Collection entries:
+++++
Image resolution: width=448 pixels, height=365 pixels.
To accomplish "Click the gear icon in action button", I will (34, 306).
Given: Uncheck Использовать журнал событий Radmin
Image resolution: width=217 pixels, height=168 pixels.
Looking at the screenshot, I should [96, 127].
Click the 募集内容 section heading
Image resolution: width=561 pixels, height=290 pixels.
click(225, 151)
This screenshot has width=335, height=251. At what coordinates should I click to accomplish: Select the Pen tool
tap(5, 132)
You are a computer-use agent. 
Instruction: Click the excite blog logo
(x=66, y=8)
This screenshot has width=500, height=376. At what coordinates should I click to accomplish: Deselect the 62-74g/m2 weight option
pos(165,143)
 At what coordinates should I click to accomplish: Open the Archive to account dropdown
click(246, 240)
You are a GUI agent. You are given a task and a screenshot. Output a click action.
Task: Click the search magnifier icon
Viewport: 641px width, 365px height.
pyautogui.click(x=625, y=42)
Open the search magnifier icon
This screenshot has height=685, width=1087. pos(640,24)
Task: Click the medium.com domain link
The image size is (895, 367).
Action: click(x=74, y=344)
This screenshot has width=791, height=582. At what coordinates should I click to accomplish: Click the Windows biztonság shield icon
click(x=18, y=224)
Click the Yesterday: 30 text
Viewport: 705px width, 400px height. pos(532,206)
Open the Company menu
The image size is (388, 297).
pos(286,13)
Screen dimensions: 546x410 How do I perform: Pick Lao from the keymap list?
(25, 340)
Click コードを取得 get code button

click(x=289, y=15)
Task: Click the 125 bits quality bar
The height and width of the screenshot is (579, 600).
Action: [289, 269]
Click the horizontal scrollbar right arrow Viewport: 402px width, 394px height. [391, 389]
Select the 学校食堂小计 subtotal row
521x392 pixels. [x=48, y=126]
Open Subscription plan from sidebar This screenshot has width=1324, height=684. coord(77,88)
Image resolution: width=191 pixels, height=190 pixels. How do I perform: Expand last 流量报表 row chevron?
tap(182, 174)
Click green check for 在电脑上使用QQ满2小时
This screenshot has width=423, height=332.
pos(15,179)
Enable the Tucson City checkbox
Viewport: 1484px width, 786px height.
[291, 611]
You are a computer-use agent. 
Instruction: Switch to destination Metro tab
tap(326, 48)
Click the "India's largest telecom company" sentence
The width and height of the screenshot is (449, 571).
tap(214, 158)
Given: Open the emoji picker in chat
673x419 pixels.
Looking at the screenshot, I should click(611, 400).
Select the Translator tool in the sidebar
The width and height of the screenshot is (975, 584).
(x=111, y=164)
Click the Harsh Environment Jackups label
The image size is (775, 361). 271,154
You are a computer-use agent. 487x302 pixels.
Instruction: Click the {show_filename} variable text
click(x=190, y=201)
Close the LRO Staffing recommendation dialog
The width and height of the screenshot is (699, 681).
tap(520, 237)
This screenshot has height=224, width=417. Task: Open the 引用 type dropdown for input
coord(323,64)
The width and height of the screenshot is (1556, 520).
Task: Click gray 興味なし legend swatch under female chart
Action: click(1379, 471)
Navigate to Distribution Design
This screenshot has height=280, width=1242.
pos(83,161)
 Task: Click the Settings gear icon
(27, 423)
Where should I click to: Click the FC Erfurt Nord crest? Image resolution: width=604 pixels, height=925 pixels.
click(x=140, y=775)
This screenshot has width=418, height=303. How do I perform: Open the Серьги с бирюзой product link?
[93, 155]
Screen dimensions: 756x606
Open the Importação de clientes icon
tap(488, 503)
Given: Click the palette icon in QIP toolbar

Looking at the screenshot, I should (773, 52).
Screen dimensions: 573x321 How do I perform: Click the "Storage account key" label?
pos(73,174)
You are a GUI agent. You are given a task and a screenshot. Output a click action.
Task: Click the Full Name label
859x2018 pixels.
+++++
## AIM OF THE EXERCISE
Restate every entry exactly. Leave nothing out.

## EXPECTED ANSWER
Image resolution: width=448 pixels, height=365 pixels.
To accomplish "Click the gear icon in action button", I will (34, 306).
Given: Uncheck Использовать журнал событий Radmin
Image resolution: width=217 pixels, height=168 pixels.
Looking at the screenshot, I should [96, 127].
Click the 募集内容 section heading
Image resolution: width=561 pixels, height=290 pixels.
click(225, 151)
This screenshot has width=335, height=251. At what coordinates should I click to accomplish: Select the Pen tool
tap(5, 132)
You are a computer-use agent. 
Instruction: Click the excite blog logo
(x=66, y=8)
This screenshot has width=500, height=376. At what coordinates should I click to accomplish: Deselect the 62-74g/m2 weight option
pos(165,143)
 At what coordinates should I click to accomplish: Open the Archive to account dropdown
click(246, 240)
You are a GUI agent. You are given a task and a screenshot. Output a click action.
Task: Click the search magnifier icon
Viewport: 641px width, 365px height.
pyautogui.click(x=625, y=42)
Open the search magnifier icon
This screenshot has height=685, width=1087. pos(640,24)
Task: Click the medium.com domain link
The image size is (895, 367).
Action: click(x=74, y=344)
This screenshot has width=791, height=582. At what coordinates should I click to accomplish: Click the Windows biztonság shield icon
click(x=18, y=224)
Click the Yesterday: 30 text
Viewport: 705px width, 400px height. pos(532,206)
Open the Company menu
The image size is (388, 297).
pos(286,13)
Screen dimensions: 546x410 How do I perform: Pick Lao from the keymap list?
(25, 340)
Click コードを取得 get code button

click(x=289, y=15)
Task: Click the 125 bits quality bar
The height and width of the screenshot is (579, 600).
Action: [289, 269]
Click the horizontal scrollbar right arrow Viewport: 402px width, 394px height. [391, 389]
Select the 学校食堂小计 subtotal row
521x392 pixels. [x=48, y=126]
Open Subscription plan from sidebar This screenshot has width=1324, height=684. coord(77,88)
Image resolution: width=191 pixels, height=190 pixels. How do I perform: Expand last 流量报表 row chevron?
tap(182, 174)
Click green check for 在电脑上使用QQ满2小时
This screenshot has width=423, height=332.
pos(15,179)
Enable the Tucson City checkbox
Viewport: 1484px width, 786px height.
[291, 611]
You are a computer-use agent. 
Instruction: Switch to destination Metro tab
tap(326, 48)
Click the "India's largest telecom company" sentence
The width and height of the screenshot is (449, 571).
tap(214, 158)
Given: Open the emoji picker in chat
673x419 pixels.
Looking at the screenshot, I should click(611, 400).
Select the Translator tool in the sidebar
The width and height of the screenshot is (975, 584).
(x=111, y=164)
Click the Harsh Environment Jackups label
The image size is (775, 361). 271,154
You are a computer-use agent. 487x302 pixels.
Instruction: Click the {show_filename} variable text
click(x=190, y=201)
Close the LRO Staffing recommendation dialog
The width and height of the screenshot is (699, 681).
tap(520, 237)
This screenshot has height=224, width=417. Task: Open the 引用 type dropdown for input
coord(323,64)
The width and height of the screenshot is (1556, 520).
Task: Click gray 興味なし legend swatch under female chart
Action: click(1379, 471)
Navigate to Distribution Design
This screenshot has height=280, width=1242.
pos(83,161)
 Task: Click the Settings gear icon
(27, 423)
Where should I click to: Click the FC Erfurt Nord crest? Image resolution: width=604 pixels, height=925 pixels.
click(x=140, y=775)
This screenshot has width=418, height=303. How do I perform: Open the Серьги с бирюзой product link?
[93, 155]
Screen dimensions: 756x606
Open the Importação de clientes icon
tap(488, 503)
Given: Click the palette icon in QIP toolbar

Looking at the screenshot, I should (773, 52).
Screen dimensions: 573x321 How do I perform: Click the "Storage account key" label?
pos(73,174)
You are a GUI agent. You are given a task and a screenshot. Output a click action.
Task: Click the Full Name label
859x2018 pixels.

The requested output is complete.